**PROVIDED DATA:**
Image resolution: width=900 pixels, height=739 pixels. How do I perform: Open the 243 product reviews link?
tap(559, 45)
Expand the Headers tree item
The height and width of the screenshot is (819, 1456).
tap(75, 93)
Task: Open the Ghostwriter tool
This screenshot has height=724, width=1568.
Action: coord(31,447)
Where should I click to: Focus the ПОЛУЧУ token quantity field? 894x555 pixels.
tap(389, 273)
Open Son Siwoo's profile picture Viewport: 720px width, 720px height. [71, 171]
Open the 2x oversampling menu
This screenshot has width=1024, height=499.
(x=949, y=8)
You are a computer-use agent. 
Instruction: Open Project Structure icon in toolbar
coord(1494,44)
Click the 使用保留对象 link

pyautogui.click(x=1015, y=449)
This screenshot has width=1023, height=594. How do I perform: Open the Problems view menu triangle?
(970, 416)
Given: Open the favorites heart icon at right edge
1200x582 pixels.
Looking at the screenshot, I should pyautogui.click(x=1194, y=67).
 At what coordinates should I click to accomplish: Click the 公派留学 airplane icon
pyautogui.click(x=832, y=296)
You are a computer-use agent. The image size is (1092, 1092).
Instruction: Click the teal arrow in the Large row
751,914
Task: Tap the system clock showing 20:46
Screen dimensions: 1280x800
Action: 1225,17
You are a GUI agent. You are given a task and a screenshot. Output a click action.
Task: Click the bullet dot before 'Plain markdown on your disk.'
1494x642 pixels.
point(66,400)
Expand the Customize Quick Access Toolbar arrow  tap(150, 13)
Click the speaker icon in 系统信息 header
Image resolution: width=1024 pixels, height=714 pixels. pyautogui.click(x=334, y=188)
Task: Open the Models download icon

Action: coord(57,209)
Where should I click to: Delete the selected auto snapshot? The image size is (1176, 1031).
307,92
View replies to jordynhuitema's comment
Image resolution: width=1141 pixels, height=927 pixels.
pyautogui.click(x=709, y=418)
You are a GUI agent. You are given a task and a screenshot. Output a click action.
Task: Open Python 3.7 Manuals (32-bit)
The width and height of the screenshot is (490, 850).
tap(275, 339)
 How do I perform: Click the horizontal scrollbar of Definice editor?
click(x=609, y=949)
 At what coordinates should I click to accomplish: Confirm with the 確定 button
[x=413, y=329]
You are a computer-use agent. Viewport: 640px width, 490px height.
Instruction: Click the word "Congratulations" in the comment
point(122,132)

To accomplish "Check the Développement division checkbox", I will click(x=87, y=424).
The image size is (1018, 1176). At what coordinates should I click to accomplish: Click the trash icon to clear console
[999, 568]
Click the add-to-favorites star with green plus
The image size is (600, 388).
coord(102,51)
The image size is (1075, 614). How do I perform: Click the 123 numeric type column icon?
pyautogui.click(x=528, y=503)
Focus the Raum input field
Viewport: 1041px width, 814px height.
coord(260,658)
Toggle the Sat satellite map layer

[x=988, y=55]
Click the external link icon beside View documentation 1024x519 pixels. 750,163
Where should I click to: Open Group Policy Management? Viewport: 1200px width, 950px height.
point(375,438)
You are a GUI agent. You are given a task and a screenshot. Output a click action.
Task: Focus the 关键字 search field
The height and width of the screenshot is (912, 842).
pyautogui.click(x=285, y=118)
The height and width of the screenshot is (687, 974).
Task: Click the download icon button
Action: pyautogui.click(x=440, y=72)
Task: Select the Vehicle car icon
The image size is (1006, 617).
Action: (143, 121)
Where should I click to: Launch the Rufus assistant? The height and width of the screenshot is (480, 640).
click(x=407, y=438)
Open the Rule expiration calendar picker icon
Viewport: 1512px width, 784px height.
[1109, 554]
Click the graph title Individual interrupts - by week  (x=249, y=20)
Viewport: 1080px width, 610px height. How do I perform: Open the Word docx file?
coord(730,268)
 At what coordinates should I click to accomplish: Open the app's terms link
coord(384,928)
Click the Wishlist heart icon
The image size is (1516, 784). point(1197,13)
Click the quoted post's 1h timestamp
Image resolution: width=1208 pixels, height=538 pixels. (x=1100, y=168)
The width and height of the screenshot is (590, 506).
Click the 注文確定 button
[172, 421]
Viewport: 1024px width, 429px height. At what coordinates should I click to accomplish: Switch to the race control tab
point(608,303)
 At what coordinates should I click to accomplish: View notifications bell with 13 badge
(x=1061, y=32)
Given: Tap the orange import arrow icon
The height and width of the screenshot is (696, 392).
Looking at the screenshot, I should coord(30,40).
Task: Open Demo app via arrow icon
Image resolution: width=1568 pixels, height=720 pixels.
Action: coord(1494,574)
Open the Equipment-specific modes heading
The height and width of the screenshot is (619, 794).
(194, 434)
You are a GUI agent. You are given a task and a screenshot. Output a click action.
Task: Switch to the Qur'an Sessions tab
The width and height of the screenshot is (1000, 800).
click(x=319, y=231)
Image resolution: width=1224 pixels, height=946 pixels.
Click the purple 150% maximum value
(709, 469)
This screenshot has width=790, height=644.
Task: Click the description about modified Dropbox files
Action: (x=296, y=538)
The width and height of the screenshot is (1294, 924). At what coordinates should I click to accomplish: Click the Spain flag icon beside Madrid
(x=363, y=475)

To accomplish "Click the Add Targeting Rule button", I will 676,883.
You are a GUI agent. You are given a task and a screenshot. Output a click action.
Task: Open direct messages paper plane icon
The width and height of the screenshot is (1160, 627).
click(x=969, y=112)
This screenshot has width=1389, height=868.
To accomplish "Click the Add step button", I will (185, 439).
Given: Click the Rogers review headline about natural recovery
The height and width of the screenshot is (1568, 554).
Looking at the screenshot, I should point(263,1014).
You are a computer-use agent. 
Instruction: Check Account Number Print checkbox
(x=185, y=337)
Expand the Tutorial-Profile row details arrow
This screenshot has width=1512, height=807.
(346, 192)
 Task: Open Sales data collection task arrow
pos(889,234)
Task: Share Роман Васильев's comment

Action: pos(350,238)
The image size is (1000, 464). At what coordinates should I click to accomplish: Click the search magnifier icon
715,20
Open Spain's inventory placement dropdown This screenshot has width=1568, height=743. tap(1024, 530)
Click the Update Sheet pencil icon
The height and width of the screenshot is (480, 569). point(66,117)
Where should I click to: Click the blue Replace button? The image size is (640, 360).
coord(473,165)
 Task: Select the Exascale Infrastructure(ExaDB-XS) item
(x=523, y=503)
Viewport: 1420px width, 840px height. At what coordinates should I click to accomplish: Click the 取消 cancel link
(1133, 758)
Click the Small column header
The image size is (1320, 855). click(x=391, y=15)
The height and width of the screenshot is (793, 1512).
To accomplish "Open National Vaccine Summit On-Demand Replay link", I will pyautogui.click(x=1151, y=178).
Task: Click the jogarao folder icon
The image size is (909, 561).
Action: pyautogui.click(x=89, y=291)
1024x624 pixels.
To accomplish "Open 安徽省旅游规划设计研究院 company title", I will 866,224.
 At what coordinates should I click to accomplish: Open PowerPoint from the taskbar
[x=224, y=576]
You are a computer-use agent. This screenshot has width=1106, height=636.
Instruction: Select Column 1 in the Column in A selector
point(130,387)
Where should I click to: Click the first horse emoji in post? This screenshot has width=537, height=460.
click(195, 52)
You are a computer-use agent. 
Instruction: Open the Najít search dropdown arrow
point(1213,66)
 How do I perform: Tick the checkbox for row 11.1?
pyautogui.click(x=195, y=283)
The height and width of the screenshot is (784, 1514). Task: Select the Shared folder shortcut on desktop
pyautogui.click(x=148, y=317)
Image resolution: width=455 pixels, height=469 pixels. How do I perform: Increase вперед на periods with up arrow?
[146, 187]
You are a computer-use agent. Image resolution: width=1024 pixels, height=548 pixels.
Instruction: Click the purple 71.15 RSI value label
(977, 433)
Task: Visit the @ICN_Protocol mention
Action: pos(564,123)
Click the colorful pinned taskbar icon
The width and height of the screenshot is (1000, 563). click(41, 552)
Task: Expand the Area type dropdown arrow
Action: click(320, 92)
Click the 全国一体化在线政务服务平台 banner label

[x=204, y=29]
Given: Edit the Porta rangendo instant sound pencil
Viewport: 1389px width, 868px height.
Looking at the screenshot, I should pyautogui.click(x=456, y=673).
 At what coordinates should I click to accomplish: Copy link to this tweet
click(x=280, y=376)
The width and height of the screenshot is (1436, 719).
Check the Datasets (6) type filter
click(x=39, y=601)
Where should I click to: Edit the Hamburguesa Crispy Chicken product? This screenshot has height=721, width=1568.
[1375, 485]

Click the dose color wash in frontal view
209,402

**AIM OF THE TASK:** Where in the listing does the string "will" appear? Copy every line that has it.

**RESPONSE TO THIS EXERCISE:**
To accomplish "Check the Développement division checkbox", I will click(x=87, y=424).
To accomplish "Click the Add Targeting Rule button", I will 676,883.
To accomplish "Click the Add step button", I will (185, 439).
To accomplish "Open National Vaccine Summit On-Demand Replay link", I will pyautogui.click(x=1151, y=178).
To accomplish "Open 安徽省旅游规划设计研究院 company title", I will 866,224.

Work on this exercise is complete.